Reading Ulysses Behind the Playhouse

I read Ulysses the summer of my fourteenth year. It was sunny. Yes, a sunny summer in Ireland. Which is not unusual as I’m writing this retrospectively and most things laced with nostalgia are usually sunny.

 

Both of my older brothers had read Ulysses. They listened to U2 and still played cowboys and Indians.

 

We didn’t talk of normal country things. Well, they talked and I, being far younger, listened. They drove the tractors about the farm and raced the old banger, bought specifically for field driving, against Clonmore. At 15 hands and wide frame she shouldn’t have been so intimidating. But like most horses who were broken by dad; she was a half mad thing. And that made me love her all the more.

I stole the  neon yellow, tea stained copy of Ulysses from the encyclopaedia packed library, in the Good Room. All of this was done after midnight but before the dogs started to howl.

I didn’t like it. The book. It made my face contort. And I wasn’t use to have such a physical

James Joyce's SEO and Google's Hummingbird
James Joyce’s SEO and Google’s Hummingbird

reaction to a book. Most of the words sounded madie-uppy. In fact, I knew babies who could talk better than this genius.

Obviously I didn’t share my opinions with anyone.

While my brothers were out on the farm. Or smoking behind the hay barn. And the girls were cooking or laughing. Myself and my twin sister would sit on the dirt behind the playhouse that felt too little for us now – and we’d read Ulysses to the crow lined trees above us.

--- INSTRUCTION ---
Carry the memoir about reading Ulysses behind the playhouse further, picking up after its last sentence. You won't need the rows that follow the memoir.

--- ITEMS ---
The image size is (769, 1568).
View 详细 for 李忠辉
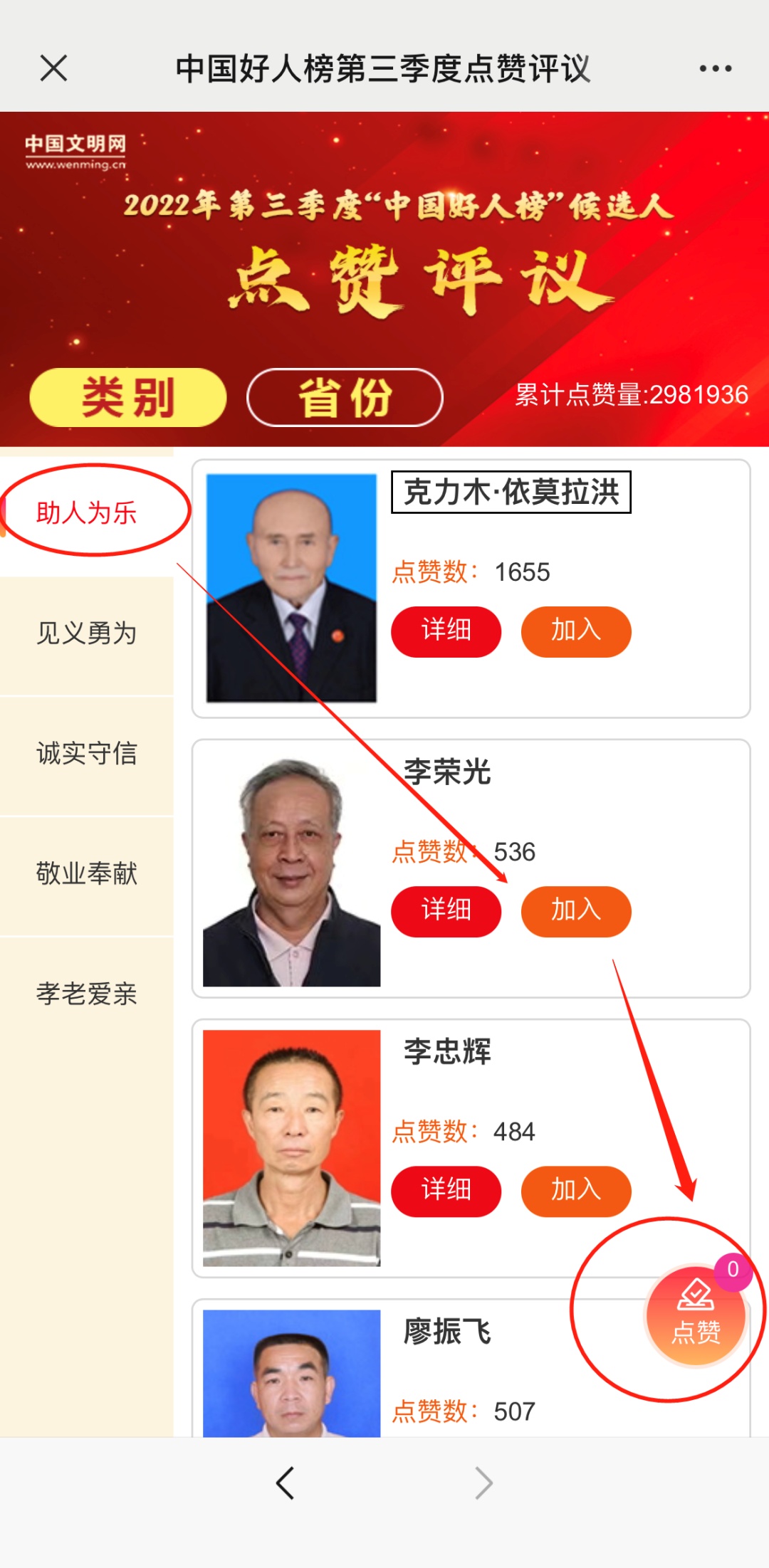pos(446,1191)
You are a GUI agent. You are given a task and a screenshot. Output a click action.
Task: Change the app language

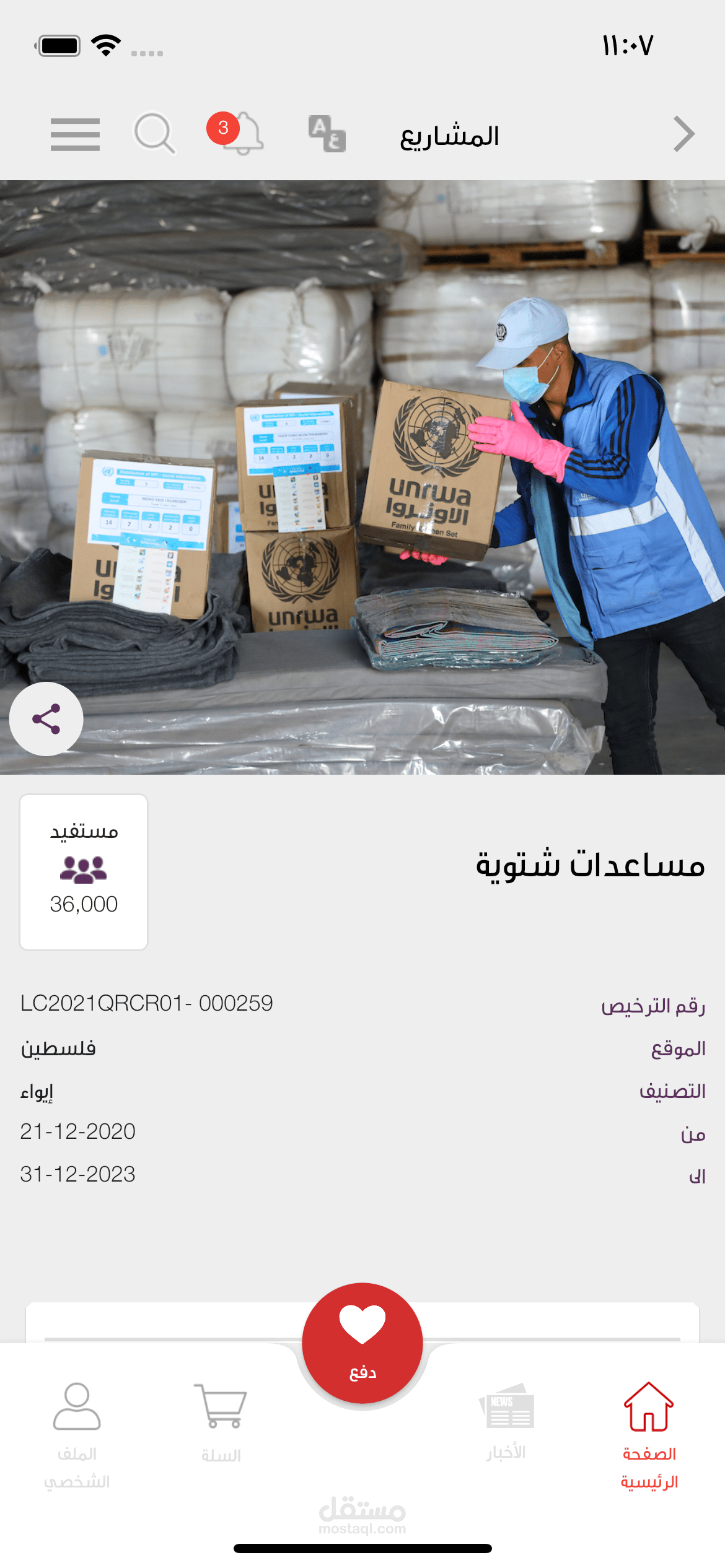[327, 133]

--- OUTPUT FOR THIS EXERCISE ---
 

It took us the whole summer. And we still didn’t understand it.

 

So it became like a secret language between him and us. Is that the genius of Joyce?

 

 

It was all bare bones and reductive phrases. Was he trying to find the child in himself?

I’d never discuss James Joyce outside the walls of my kitchen. It feels as if you need a masters from Trinity to mention his name. But we are allowed to an opinion.

Even if that opinion comes with a pink handbag and lip glos. And that’s what I love about the digital age. This is my corner of the internet. You don’t have to listen to it. But I still get to share my opinion.

Just as Joyce spewed his into Ulysses.

As I said before – If James Joyce was alive, he’d probably be a blogger with a cult following and low traffic. And he probably wouldn’t have had it any other way.

 

You what? Tell me:

Where’s your corner of the internet?

How do you share your opinions online?

What did you make of Ulysses?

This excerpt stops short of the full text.